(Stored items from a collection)
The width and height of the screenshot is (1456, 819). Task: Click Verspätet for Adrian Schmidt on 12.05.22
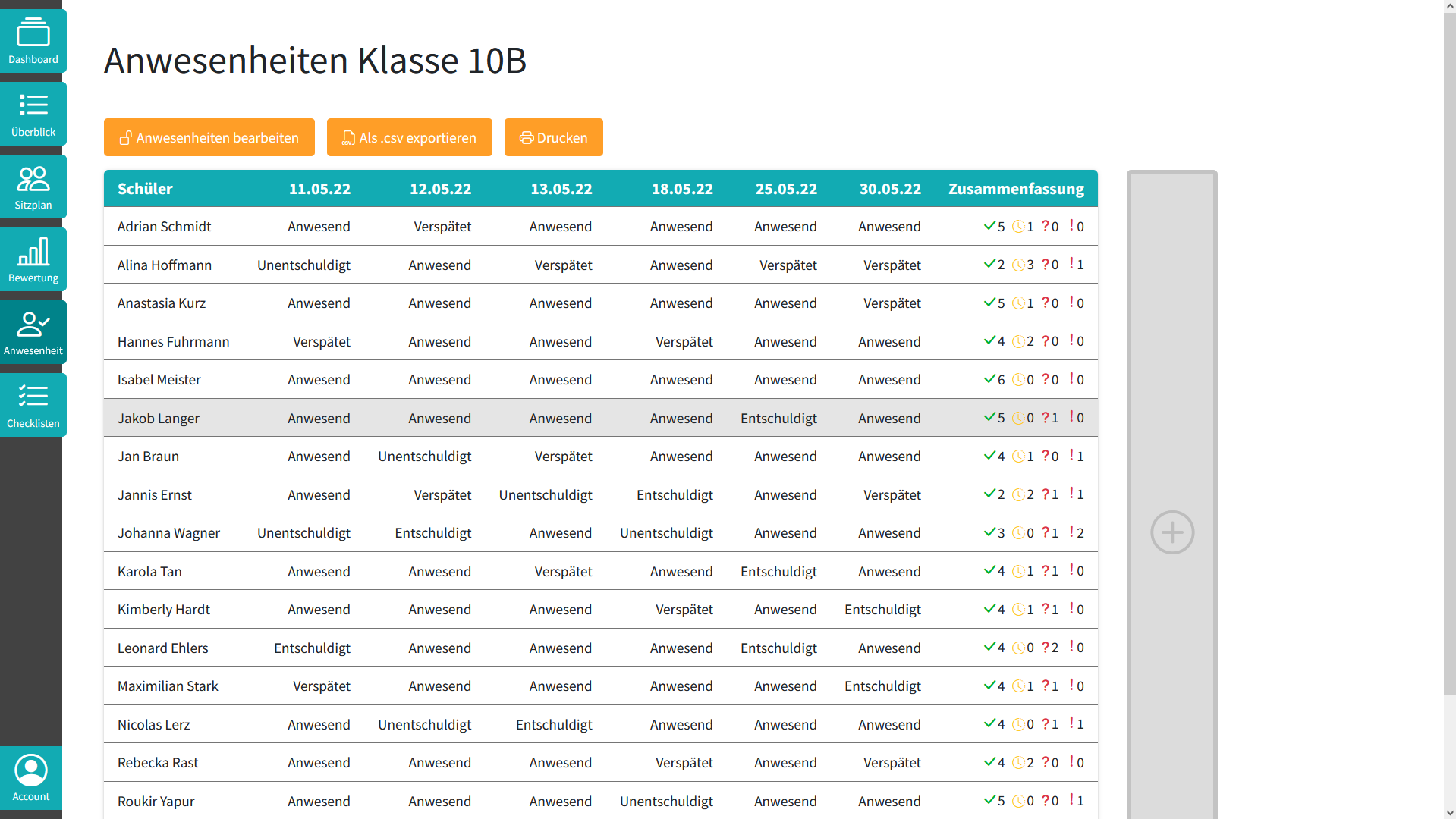[x=442, y=226]
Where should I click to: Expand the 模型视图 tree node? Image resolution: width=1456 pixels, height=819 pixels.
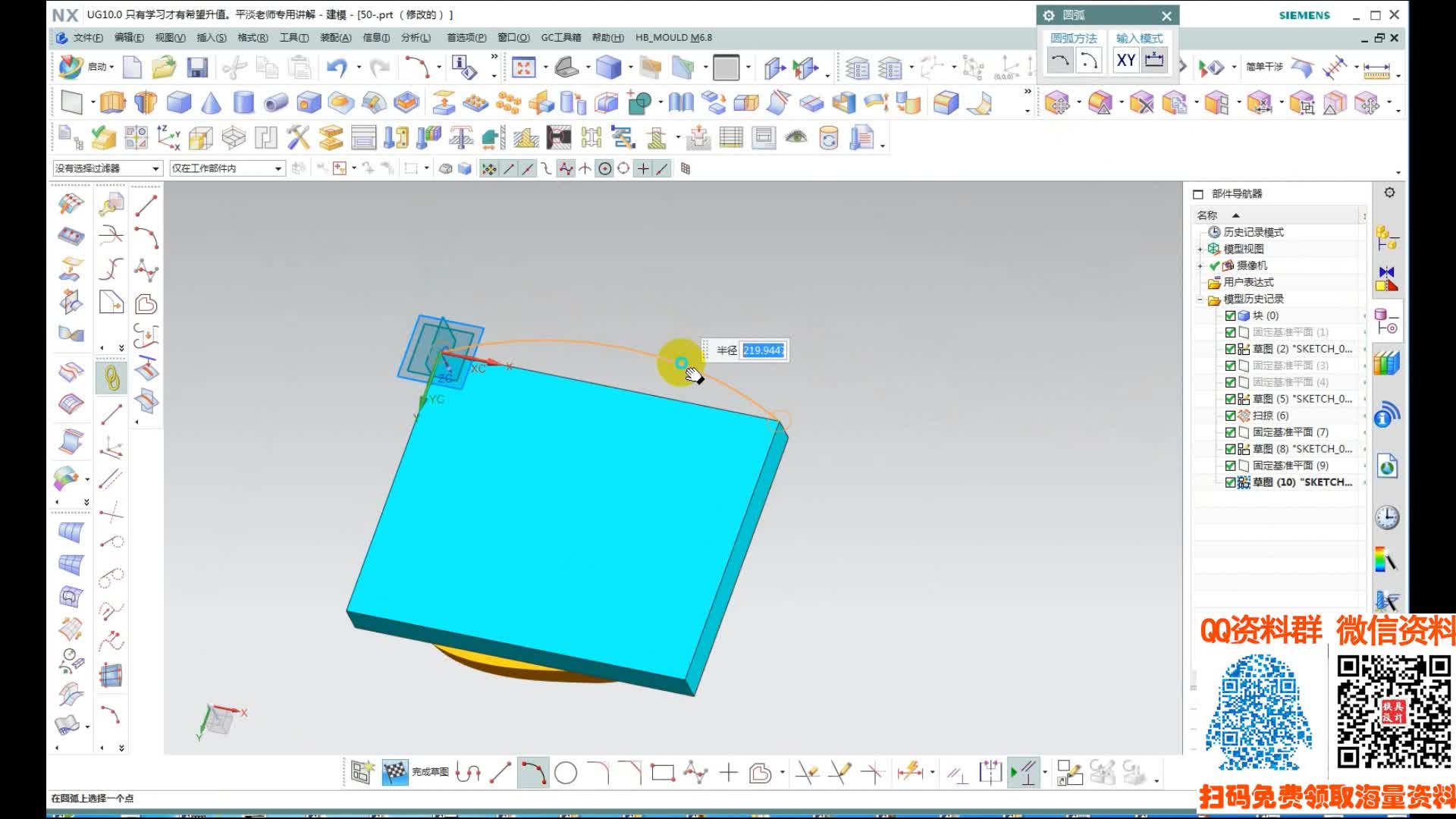coord(1200,249)
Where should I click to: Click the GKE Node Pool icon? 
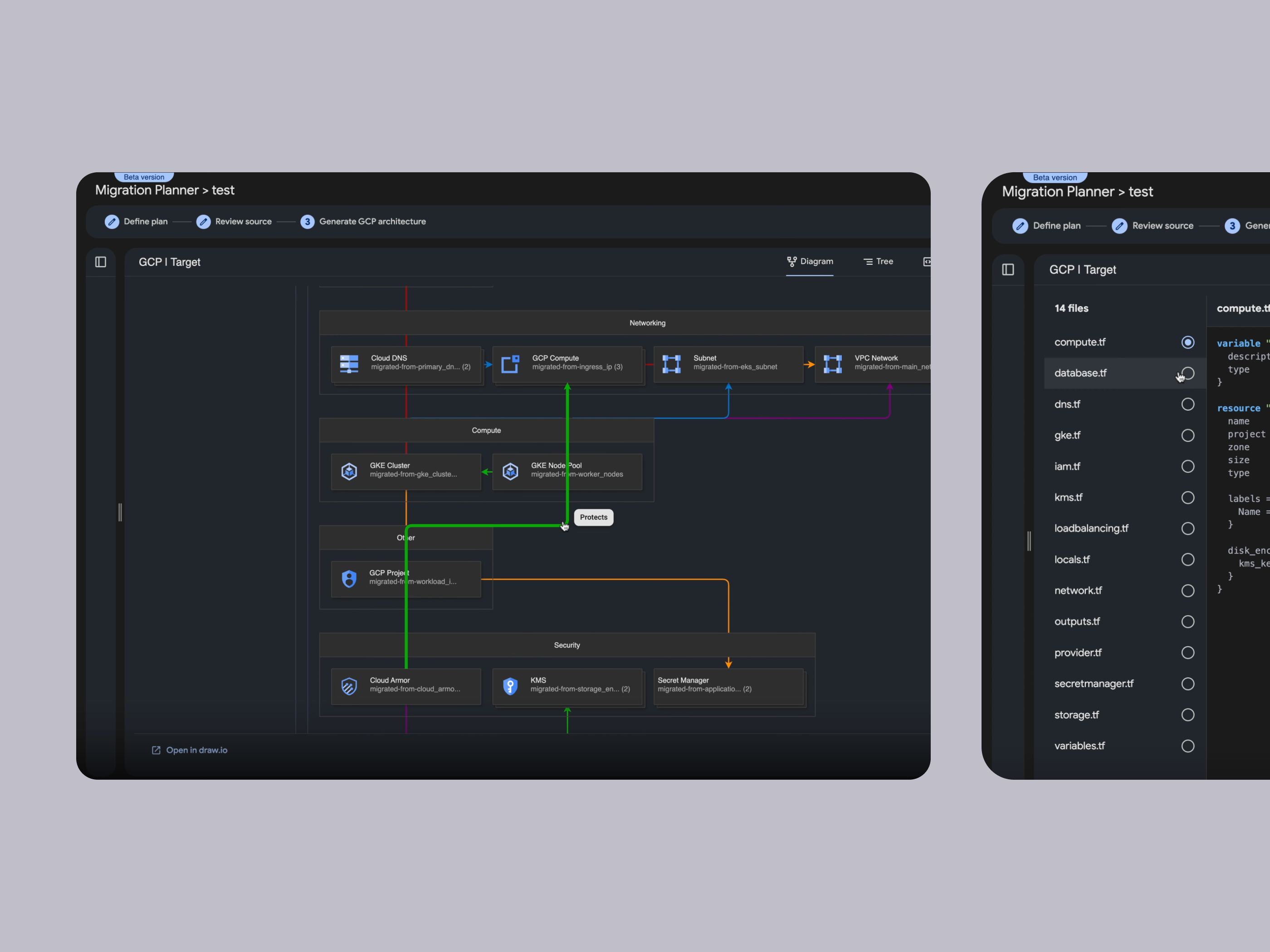pyautogui.click(x=510, y=471)
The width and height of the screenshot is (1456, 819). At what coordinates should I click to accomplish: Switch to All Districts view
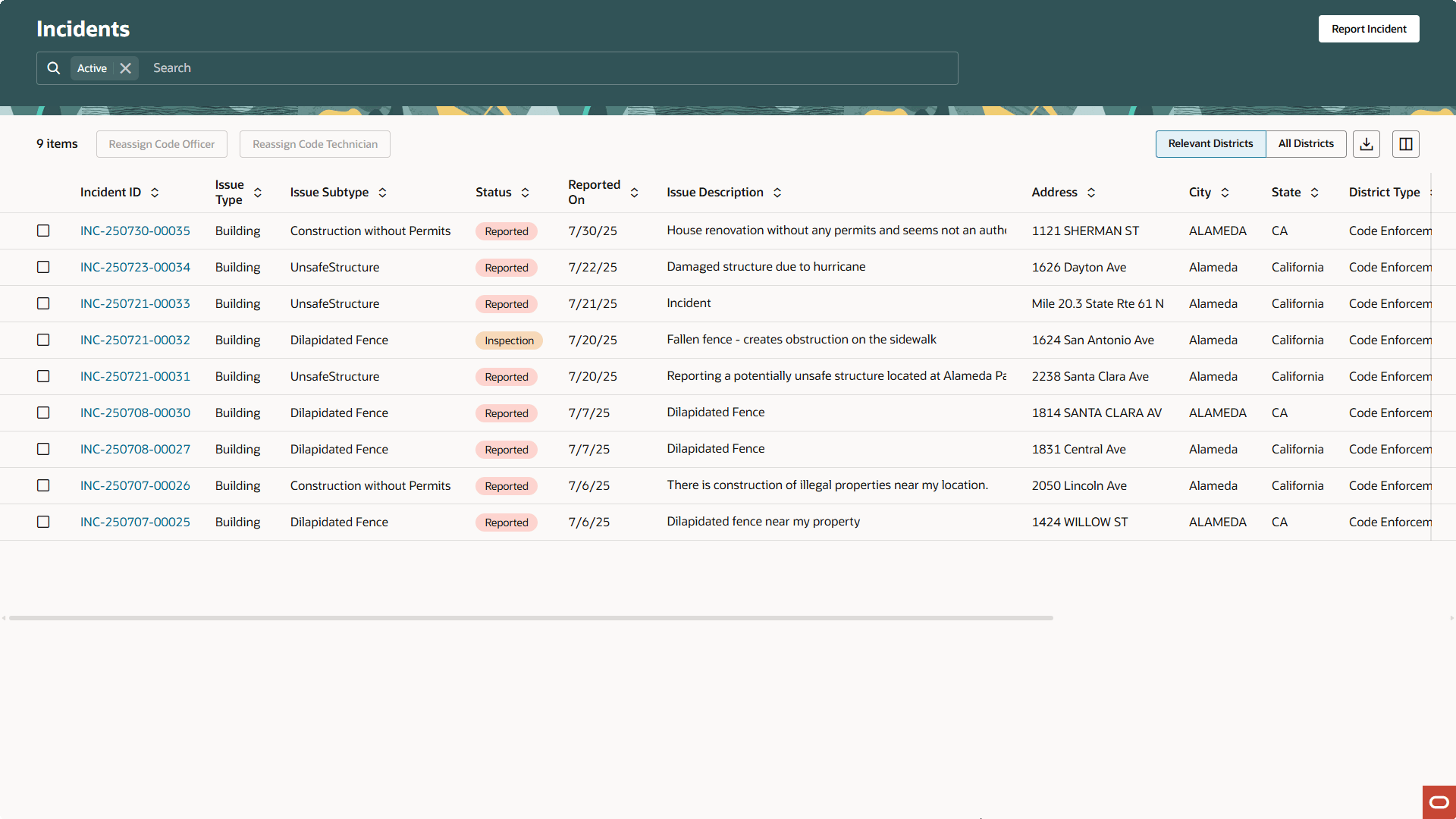click(1305, 144)
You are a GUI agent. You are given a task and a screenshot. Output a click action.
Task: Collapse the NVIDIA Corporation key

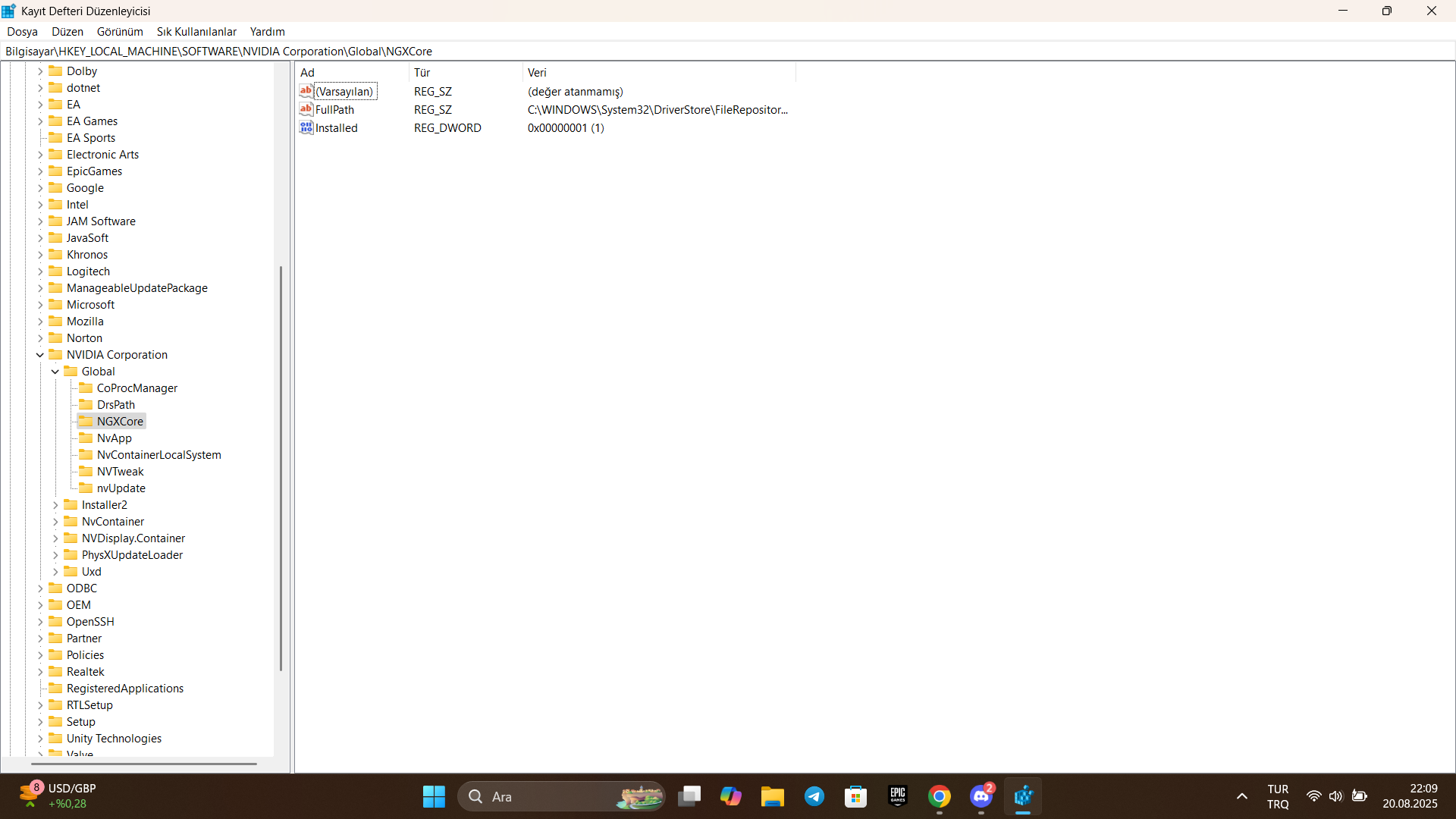40,355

Exercise goal:
Every line of the records above should be reproduced exactly, with no pictures included.

Task response:
The width and height of the screenshot is (1456, 819). Task: Click Verspätet for Adrian Schmidt on 12.05.22
[x=442, y=226]
Where should I click to: Expand the 模型视图 tree node? Image resolution: width=1456 pixels, height=819 pixels.
coord(1200,249)
Where should I click to: Click the GKE Node Pool icon? 
pyautogui.click(x=510, y=471)
The width and height of the screenshot is (1456, 819). At what coordinates should I click to accomplish: Switch to All Districts view
click(1305, 144)
You are a GUI agent. You are given a task and a screenshot. Output a click action.
Task: Collapse the NVIDIA Corporation key

40,355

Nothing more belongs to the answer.